Snacks & Candy

Packaged Snacks Catch Up With the Keto Diet

Consumers’ hunger for specialized eating regimens provides opportunity for c-store retailers
Photograph: Shutterstock

CHICAGO — You know a diet has reached the mainstream when it appears on Waffle House’s menu.

“I was in an Arkansas Waffle House on a business trip, and the term ‘keto’ appeared on menus to describe some food items,” says Vincent Kitirattragarn, CEO of Berkeley, Calif.-based Dang Foods, the maker of keto, plant-based and gluten-free Dang Bars.

Waffle House might not be a paragon of trendy, but it knows an opportunity when it sees one. Keto—short for ketogenic—has become king of the specialized diets, selected the most popular for 2019, according to more than 1,300 dietitians surveyed in the seventh annual What’s Trending in Nutrition survey from Today’s Dietitian magazine.

In the keto diet, dieters limit their calorie intake to a mix of approximately 70% fat, 20% protein and 5% each of simple carbohydrates and nonstarchy vegetables. This forces the body into a metabolic state known as ketosis, in which it reportedly burns fat instead of carbohydrates for energy.
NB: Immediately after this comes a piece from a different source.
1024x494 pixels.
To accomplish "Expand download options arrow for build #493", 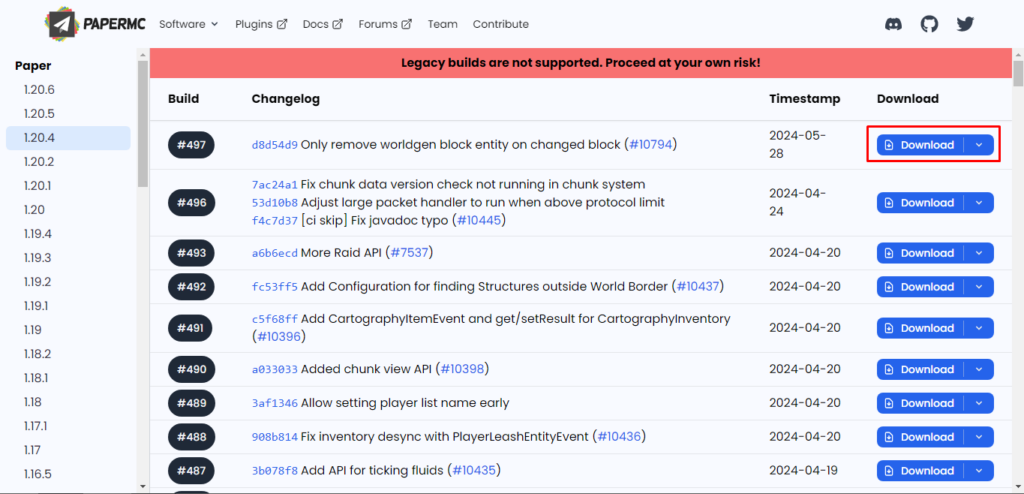I will click(978, 253).
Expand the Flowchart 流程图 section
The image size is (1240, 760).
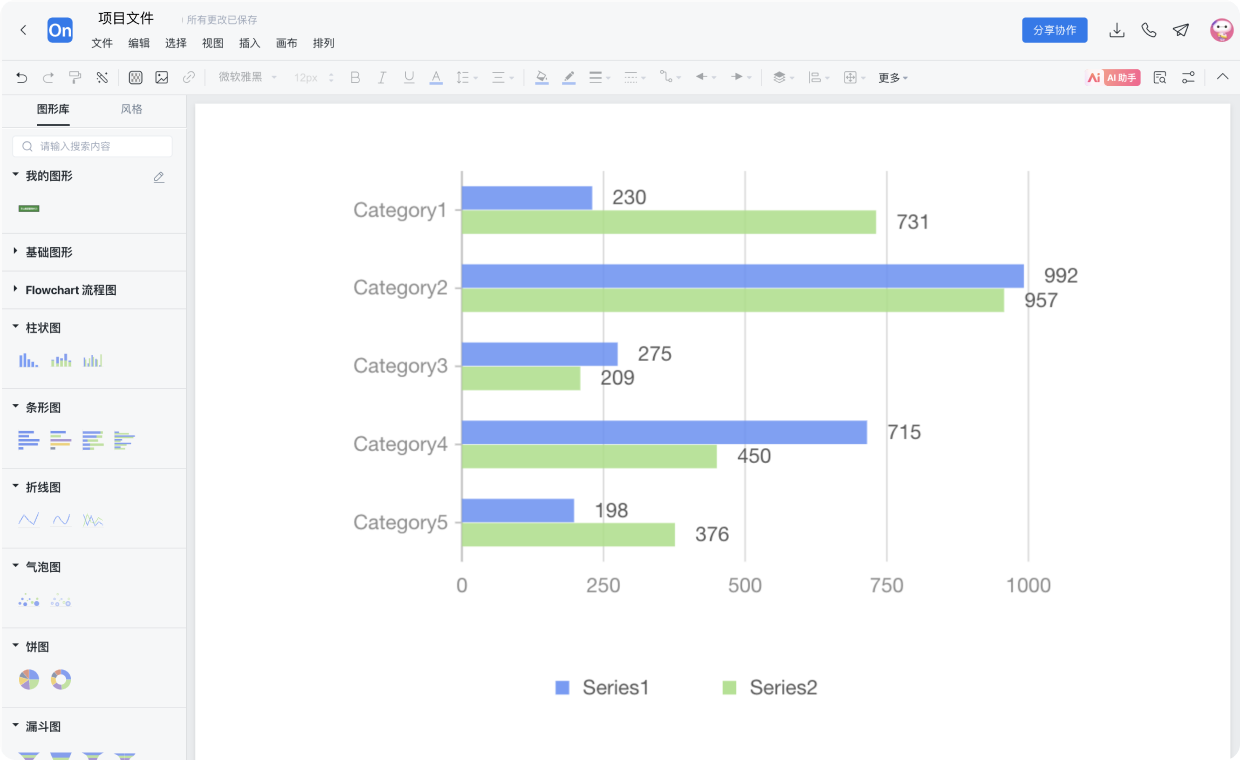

Google searches for the word “keto” skyrocketed 300% in January, Kitirattragarn says, and snack makers such as Dang Foods are eager to convert web searches to transactions. The key is the proliferation of keto- friendly, portable products rolling out across multiple snack categories that makes it easy to induce trial. Dang Bar debuted last fall, exclusively on Amazon online, and today has gained distribution in 10,000 stores across grocery, mass and drug channels while taking “baby steps in the c-store channel,” says Kitirattragarn, who witnessed 40% year-over-year growth for the line dating back to September 2018.

New Snacking Profile

Asking the average consumer in 2017 about the keto diet likely would have resulted in a glazed-over expression. Kitirattragarn says that as recently as late 2018, he counted only four keto bars available in virtual aisles.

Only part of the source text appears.